(Pixel coordinate grounding data)
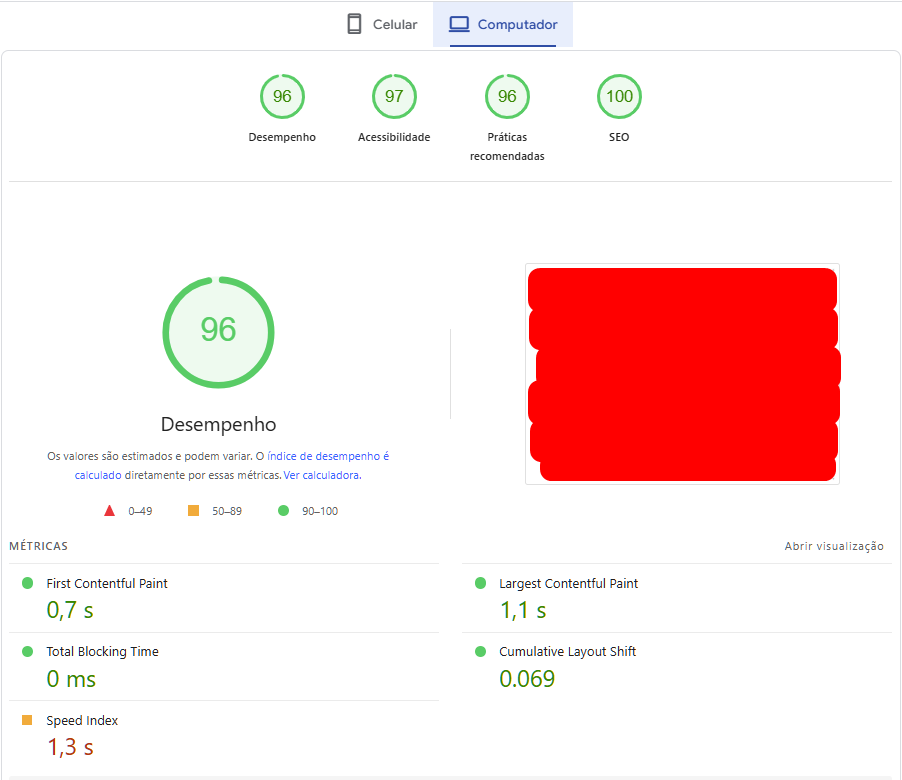Screen dimensions: 902x780
Task: Open the 'Ver calculadora' link
Action: 321,476
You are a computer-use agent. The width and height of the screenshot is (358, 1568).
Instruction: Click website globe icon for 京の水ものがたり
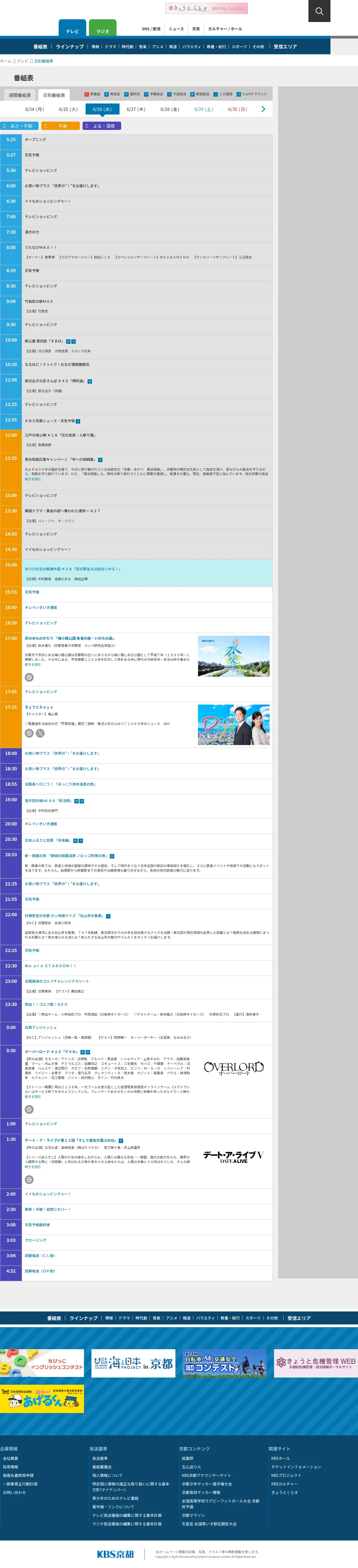click(x=29, y=677)
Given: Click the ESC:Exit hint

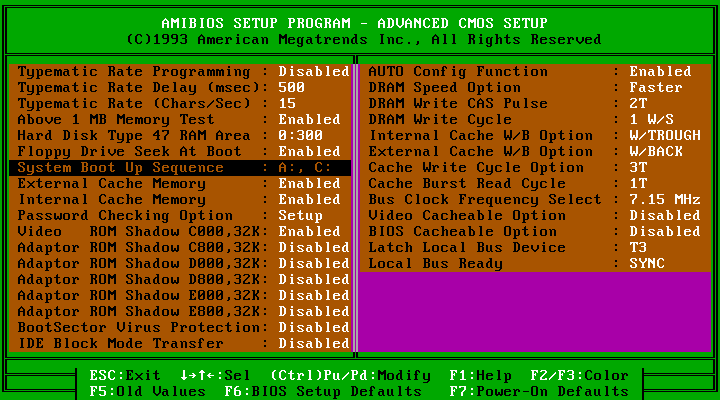Looking at the screenshot, I should (125, 376).
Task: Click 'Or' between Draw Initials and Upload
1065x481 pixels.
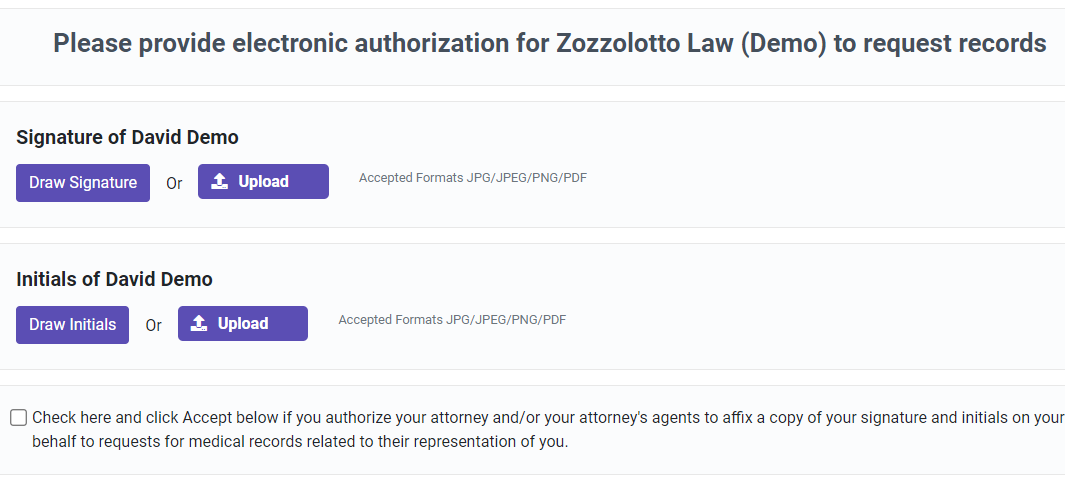Action: pyautogui.click(x=153, y=326)
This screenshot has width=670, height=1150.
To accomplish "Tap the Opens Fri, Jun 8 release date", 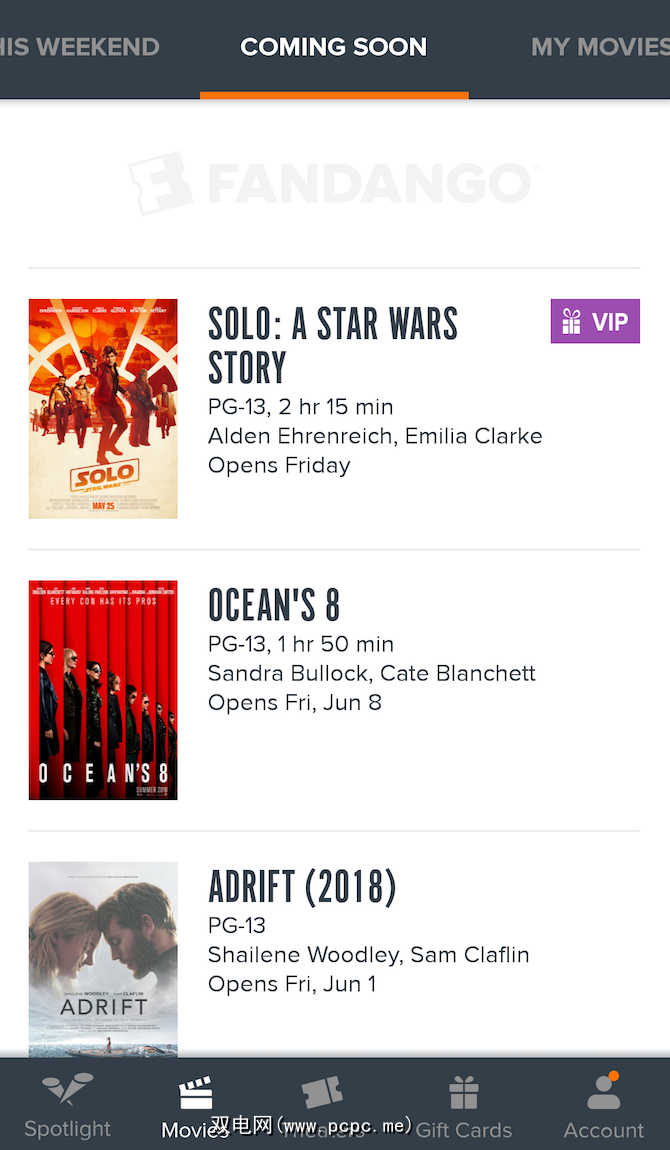I will click(x=295, y=702).
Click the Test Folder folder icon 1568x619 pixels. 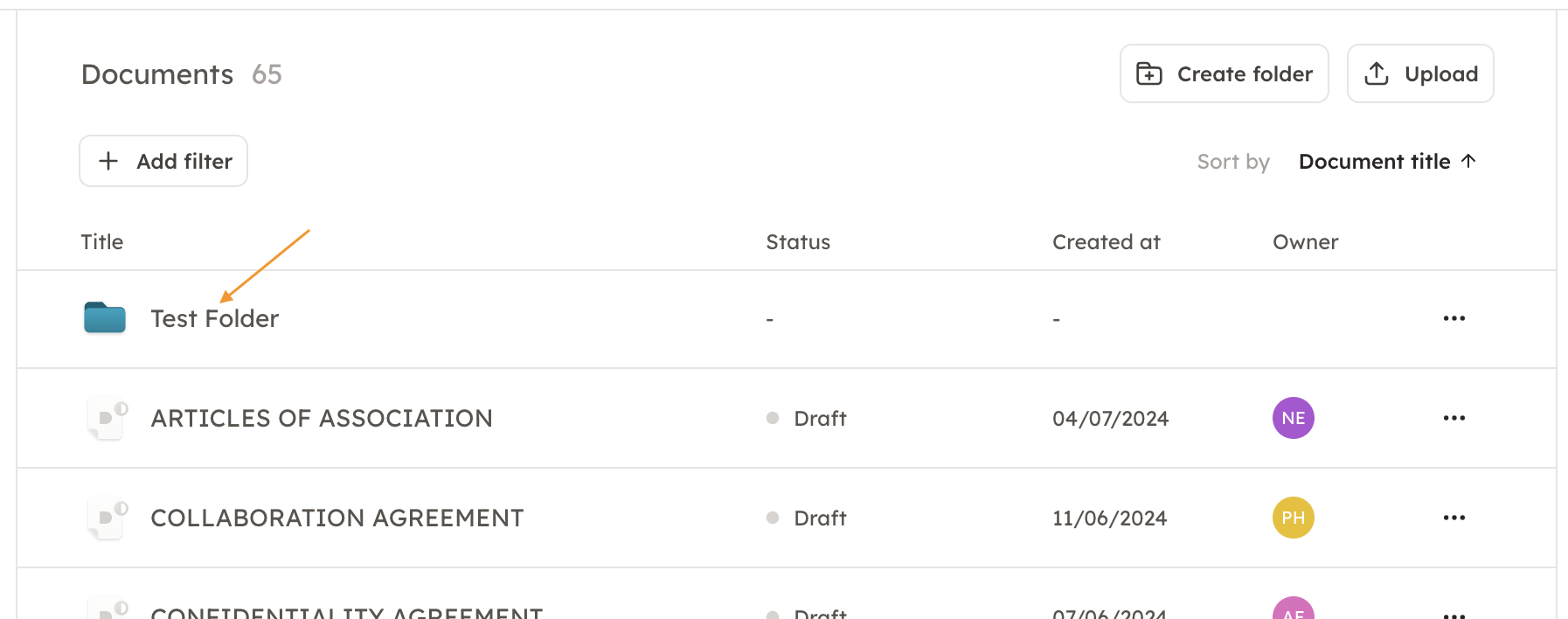[105, 318]
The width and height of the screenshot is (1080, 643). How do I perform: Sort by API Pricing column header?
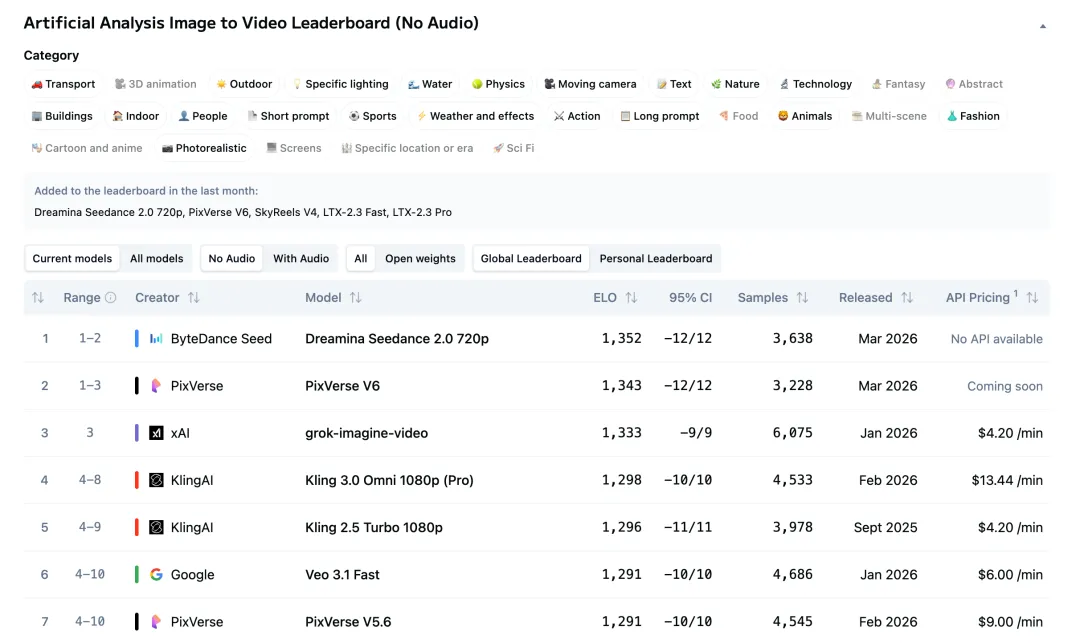point(1032,298)
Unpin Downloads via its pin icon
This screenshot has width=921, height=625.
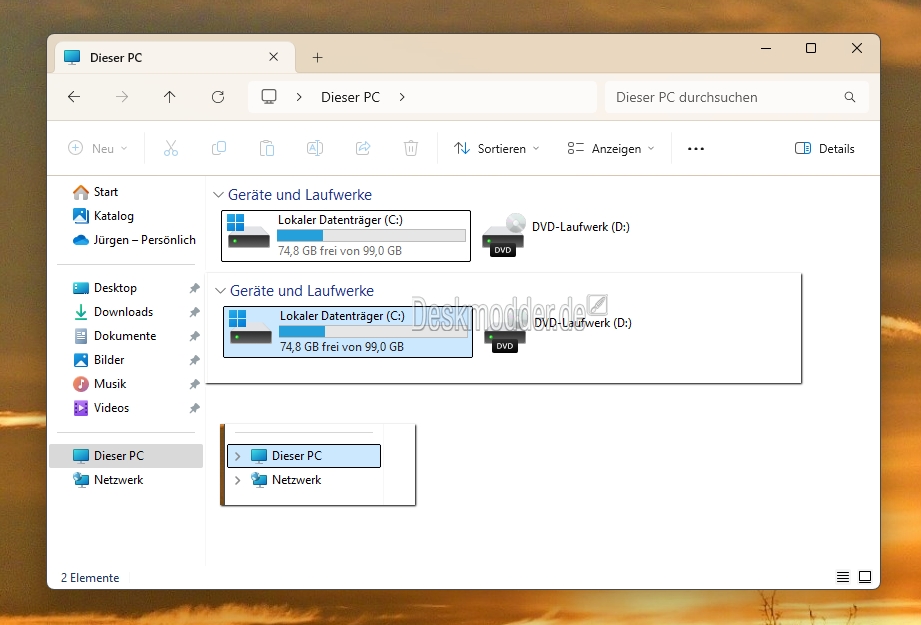click(194, 312)
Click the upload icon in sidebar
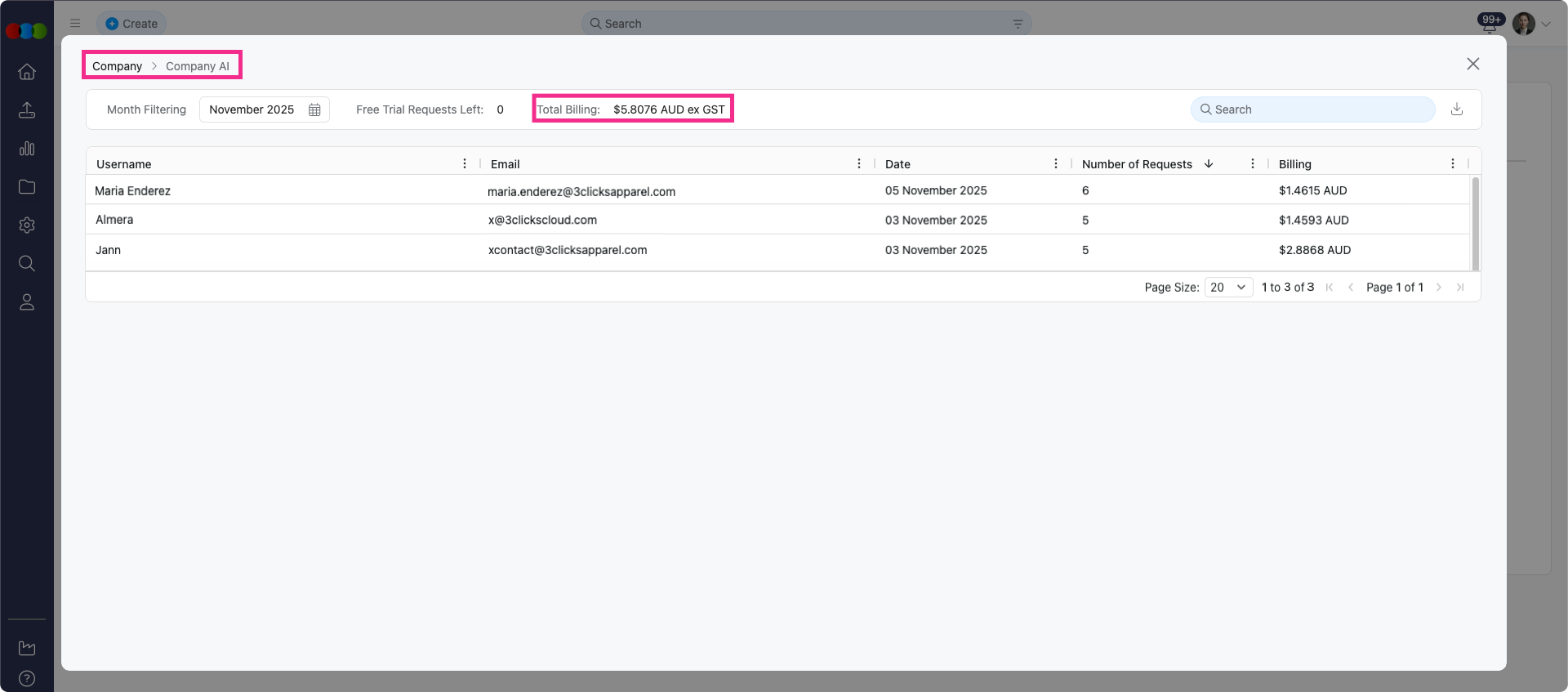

- _What this task involves_
Where pictures appear, omit them, and transcribe exactly, with nothing else, the lines from the line with "The width and height of the screenshot is (1080, 643)." through the final line of the records above, both ends included.

- _Completed task_
The width and height of the screenshot is (1080, 643). How do I perform: Sort by API Pricing column header?
point(1032,298)
Unpin Downloads via its pin icon
This screenshot has width=921, height=625.
click(194, 312)
Click the upload icon in sidebar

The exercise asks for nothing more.